■ Written request
Extend the article about the Saturn workers' strike vote, starting right after its final sentence.

■ Text segment

—————

The overwhelming strike vote represents an important shift
in the thinking of the Saturn workers. It is an expression of
the growing militancy among auto workers and the American working
class as a whole, and an indication that the rank and file are
turning their backs on the policy of labor-management collaboration,
which the United Auto Workers and the rest of the AFL-CIO have
pursued for the past two decades.
The Saturn vote came as the nationwide shutdown of General
Motors moved into its seventh week, with 9,200 workers on the
picket lines at two parts plants in Flint, and 186,000 other workers
laid off in assembly and parts plants throughout the United States,
Canada and Mexico. The GM strike is already the largest industrial
dispute in the US in 15 years, eclipsing last year's strike at
United Parcel Service.
Sunday's vote at Saturn brings to four the number of UAW locals
set to follow in the footsteps of Locals 659 and 651 in Flint.
Workers at parts plants in Dayton, Ohio and Indianapolis, and
at the Buick City complex in Flint have voted strike authorization,
and a similar vote is expected shortly at the Corvette assembly
plant in Bowling Green, Kentucky.
Another indication of rising tensions on the shop floor came
at GM's engine plant in Romulus, Michigan, in the Detroit suburbs,
which is still operating. Production at the plant was disrupted
Wednesday, July 15, when the company began bringing in spark plugs
made by NGK, a Japanese-owned supplier, instead of those manufactured
at the strikebound Delphi East plant in Flint.
While union committeemen began the protest by throwing boxes
of NGK spark plugs on the floor, the response from the ranks went
beyond their expectations. All production was halted for 45 minutes,
as the protest swept through the plant. The company later announced
the suspension of eight union members.
A laboratory for corporatism
General Motors established the Saturn division in 1984 as a
model for the labor-management collaboration that the UAW had
approved in principle at the union's 1983 national convention.
The plant was set up on an explicitly nationalist basis, to build
a small car that would compete with the imported Japanese compacts
that were then making huge inroads into GM's market.
The plant was located at Spring Hill, Tennessee, hundreds of
miles from any other GM facility. While some workers and most
union officials at the plant were transferred in from the north,
much of the work force was recruited locally in a poor and relatively
backward region of the rural South, with no traditions of trade
unionism or labor militancy.
The aim of both GM management and the UAW bureaucracy was to
provide an almost chemically pure environment for the development
of corporatism. Labor-management committees were put into operation
even before the assembly lines, with the aim of preventing the
development of any understanding among the workers that they had
class interests independent of and opposed to those of the company.
Saturn had a separate contract with the UAW, which provided
the workers in Spring Hill with base wages only 80 percent of
those paid at other GM-UAW plants, but with the promise that by
meeting productivity and quality goals, workers would make up
the difference and more. The Saturn workers were also promised
greater job security.

—————

■ Dataset content
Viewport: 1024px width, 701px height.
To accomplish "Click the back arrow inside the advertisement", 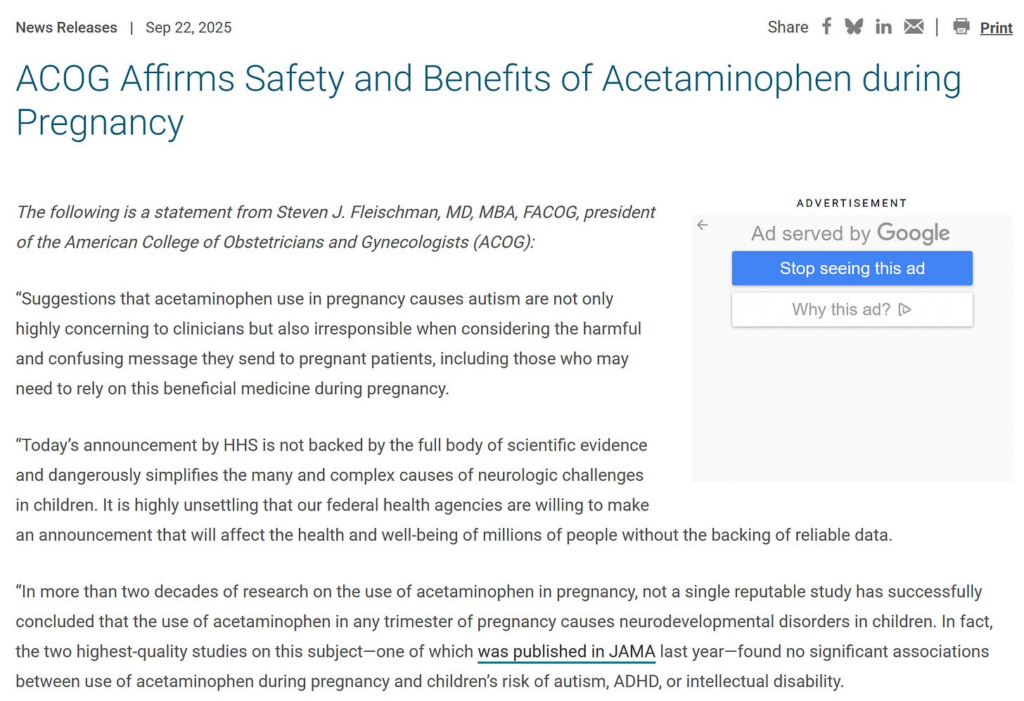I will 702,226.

—————

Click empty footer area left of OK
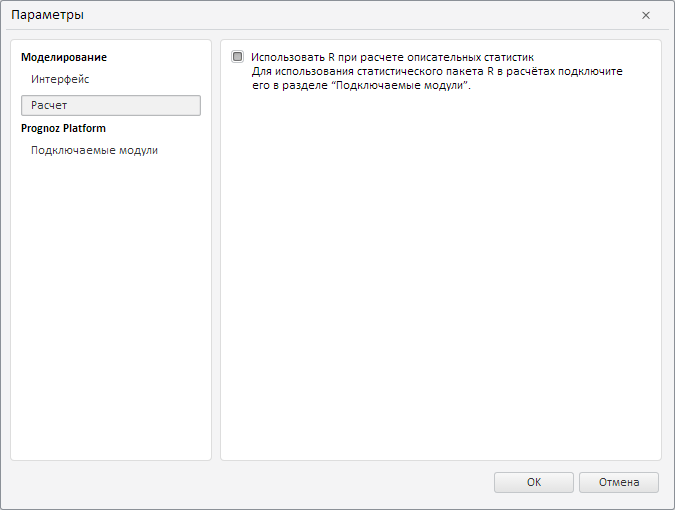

—————

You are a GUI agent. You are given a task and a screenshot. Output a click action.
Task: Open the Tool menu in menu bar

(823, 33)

—————

■ Exercise result
For a number of years, the formula appeared to work. Spring
Hill workers earned more than their counterparts at other GM plants,
productivity and quality were comparable to Japanese transplants
in the US, and Saturn sold well. Employment grew steadily and
no Spring Hill worker was ever laid off. The car and its factory
were featured heavily in GM advertising, under the slogan, "A
different kind of car company," with Saturn workers frequently
serving as spokespersons.
But over the past few years the conditions at Saturn have worsened.
Sales stagnated and pay levels began to drop, wiping out the relative
advantage the workers had enjoyed. Production was cut from 316,000
to 270,000 a year, and GM decided to build a new mid-size Saturn
at its Linden, New Jersey plant, rather than at Spring Hill.
This led to a campaign earlier this year to force a referendum
vote on whether to abandon the unique Saturn agreement and establish
a local contract similar to those in place at other GM plants.
While this proposal was defeated by a two-to-one margin, the vote
testified more to a lack of enthusiasm for the alternative than
any great support for the Saturn agreement itself.
A vote of no confidence
The strike vote at Saturn is not only a blow to GM, it is a
vote of no confidence in the whole strategy pursued by the UAW
bureaucracy since the Chrysler bailout 20 years ago. For years
Solidarity House held up Saturn as a model for the relationship
it wished to establish with GM throughout its corporate empire.
UAW Vice President Richard Shoemaker bemoaned the impending strike
at Saturn, saying that the company had betrayed its earlier promises
of labor-management cooperation.
The UAW bureaucracy has been taken aback by the all-out character
of the confrontation which has erupted at GM, frightened by both
the uncompromising demands of the company and the rising militancy
among the workers. Hence its decision to begin arbitration Wednesday
of the key issue of whether the local strikes in Flint are in
violation of the contract. Solidarity House has made it clear
that an unfavorable ruling will mean an immediate calling off
of the strikes.
In rejecting the longstanding policy of labor-management cooperation
at Saturn, the auto workers at Spring Hill have not yet found
an alternative. But their decision has immense importance and
is deeply symbolic. Along with the GM strike as a whole, which
has lasted far longer than corporate and union observers predicted,
it may well mark the beginning of a serious radicalization of
broader layers of the working class.
As they reject the corporatism which has transformed the UAW
and its counterparts in other industries into company unions,
there are many signs of a revival of older and more profound class
sentiments. The class struggle in the United States, while it
is has never developed to the point of an open political challenge
to capitalism by great masses of workers, has always been characterized
by the extreme sharpness of the conflict between labor and capital
and the rapidity with which it could explode into violent confrontation.
So far the search for alternatives has not yet taken a conscious
political form. Auto workers are still susceptible to nationalist
demagogy, as the UAW officials seek to cover their lack of any
serious policy with a frenzied burst of flag-waving. But inevitably
a significant movement of the working class will stir up a fresh
breeze.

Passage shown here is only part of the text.